═══ Information shown
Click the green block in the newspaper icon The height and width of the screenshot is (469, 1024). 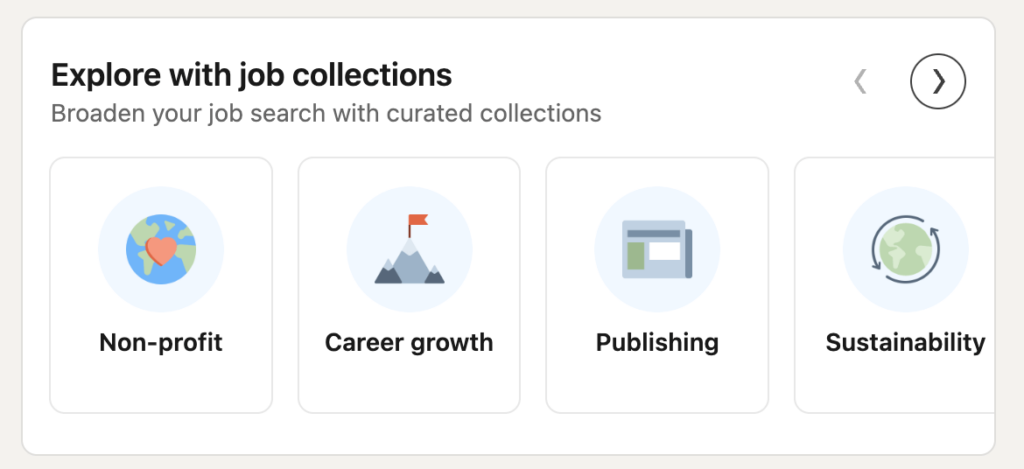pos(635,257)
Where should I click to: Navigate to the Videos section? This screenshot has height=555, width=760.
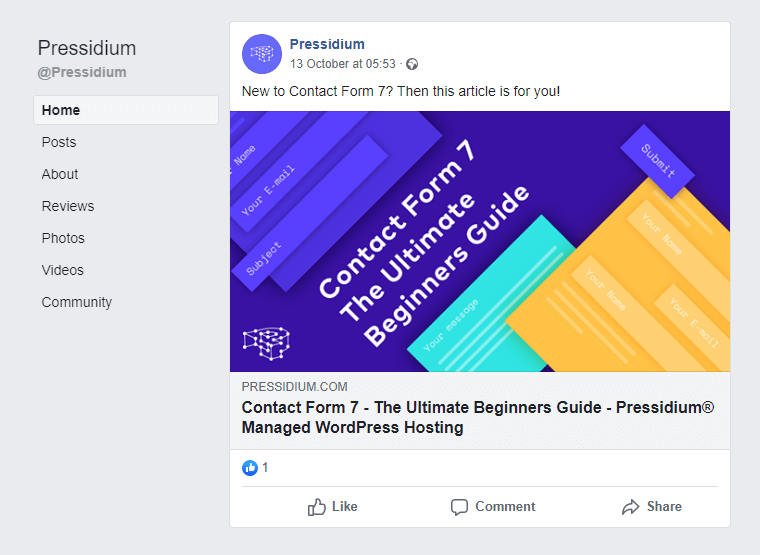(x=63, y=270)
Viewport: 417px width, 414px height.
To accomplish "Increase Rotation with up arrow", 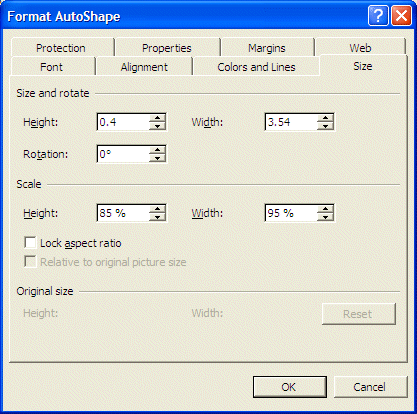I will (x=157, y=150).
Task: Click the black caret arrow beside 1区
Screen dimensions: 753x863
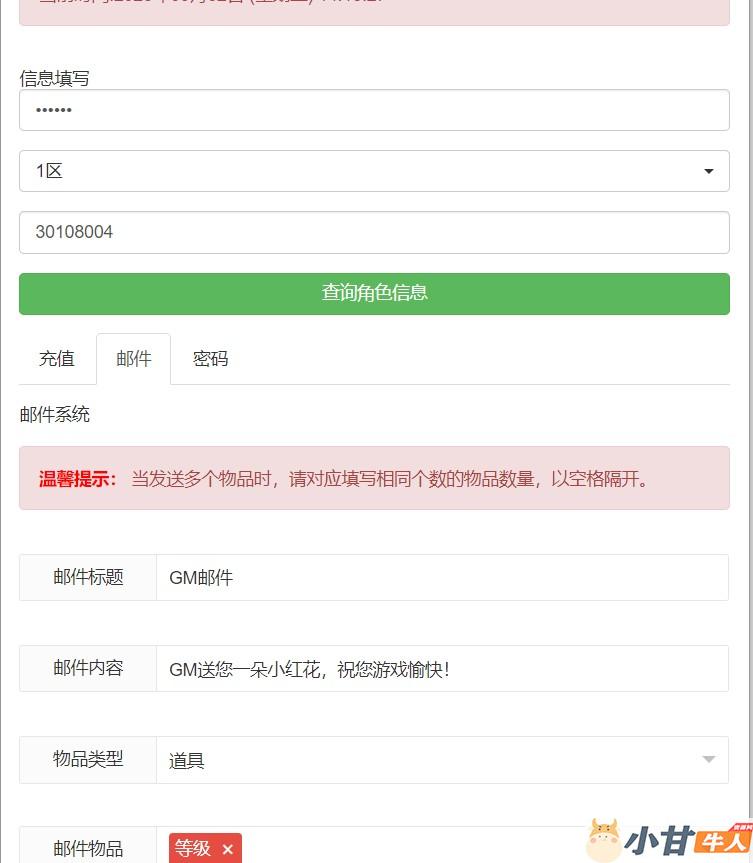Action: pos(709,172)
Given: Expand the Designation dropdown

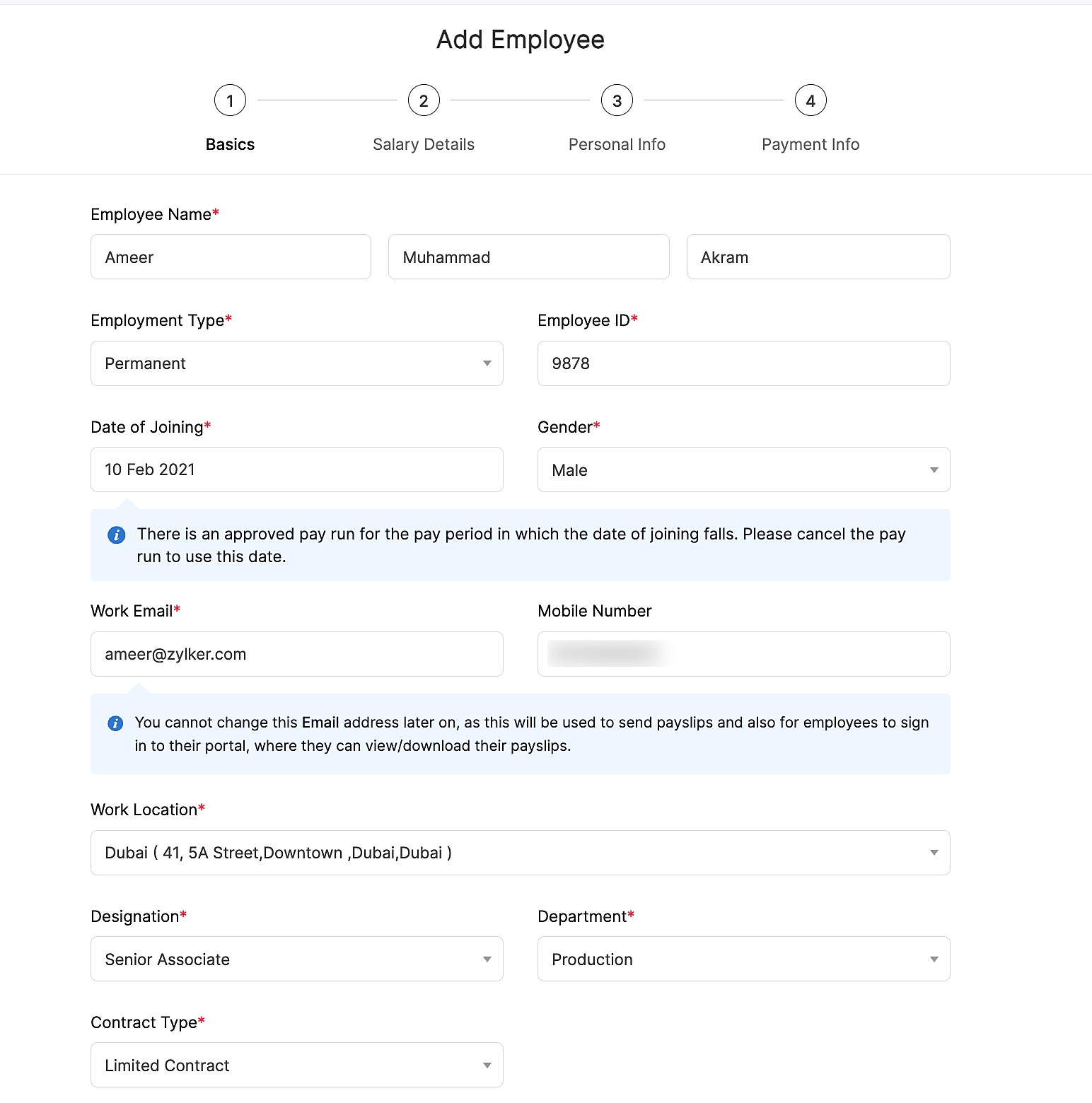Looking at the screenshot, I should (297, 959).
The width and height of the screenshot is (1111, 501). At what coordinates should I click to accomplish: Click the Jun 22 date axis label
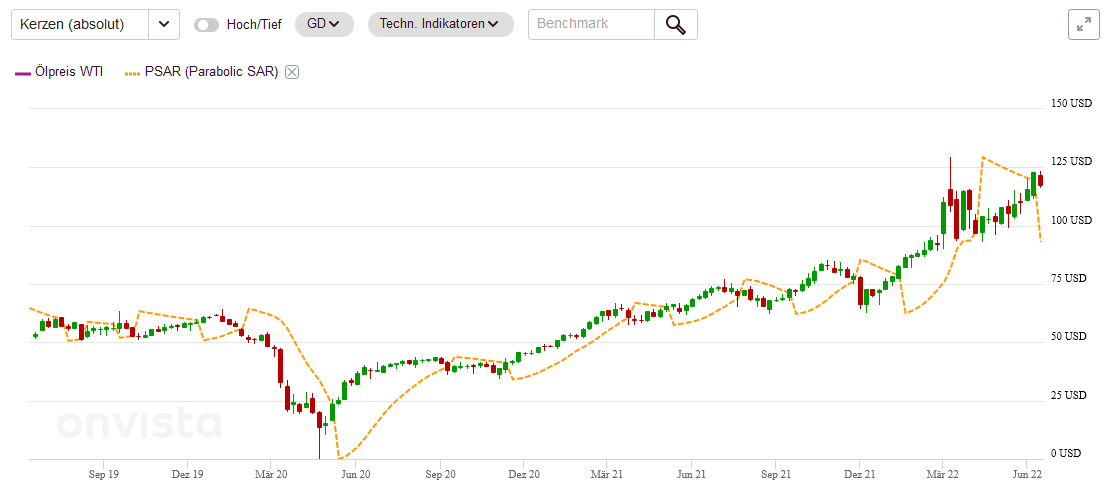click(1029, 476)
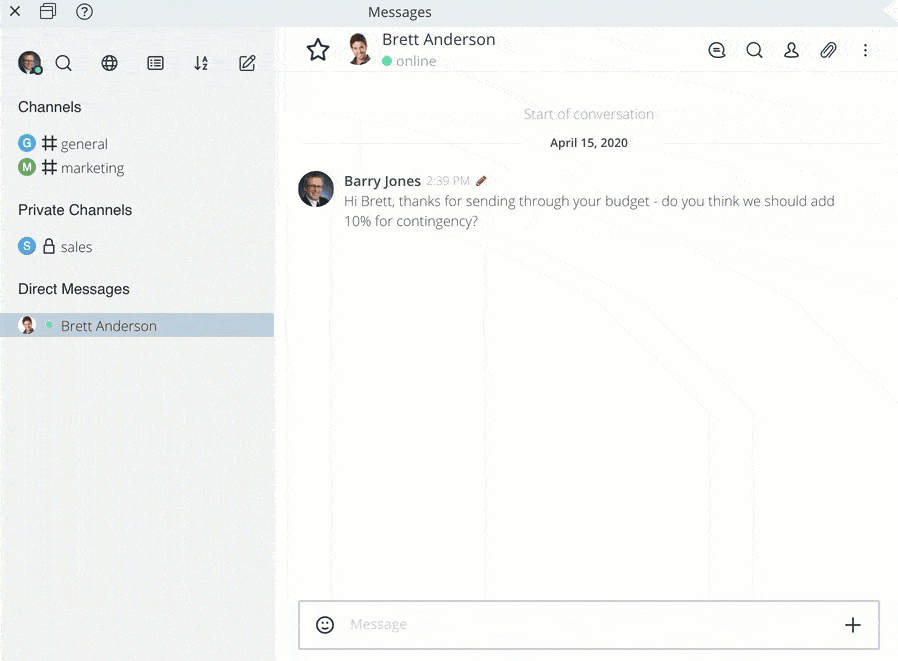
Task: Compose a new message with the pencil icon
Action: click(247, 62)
══════
═══ Information shown
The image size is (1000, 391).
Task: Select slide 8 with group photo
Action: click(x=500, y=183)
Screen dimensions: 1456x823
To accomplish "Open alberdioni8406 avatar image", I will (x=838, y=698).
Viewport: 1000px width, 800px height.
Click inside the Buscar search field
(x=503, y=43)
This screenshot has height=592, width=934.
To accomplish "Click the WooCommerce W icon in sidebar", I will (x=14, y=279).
══════
> What this task involves
The answer must consist of every line from the data that contains the word "Viewport".

> Response to the task
Viewport: 417px width, 414px height.
Viewport: 1000px width, 800px height.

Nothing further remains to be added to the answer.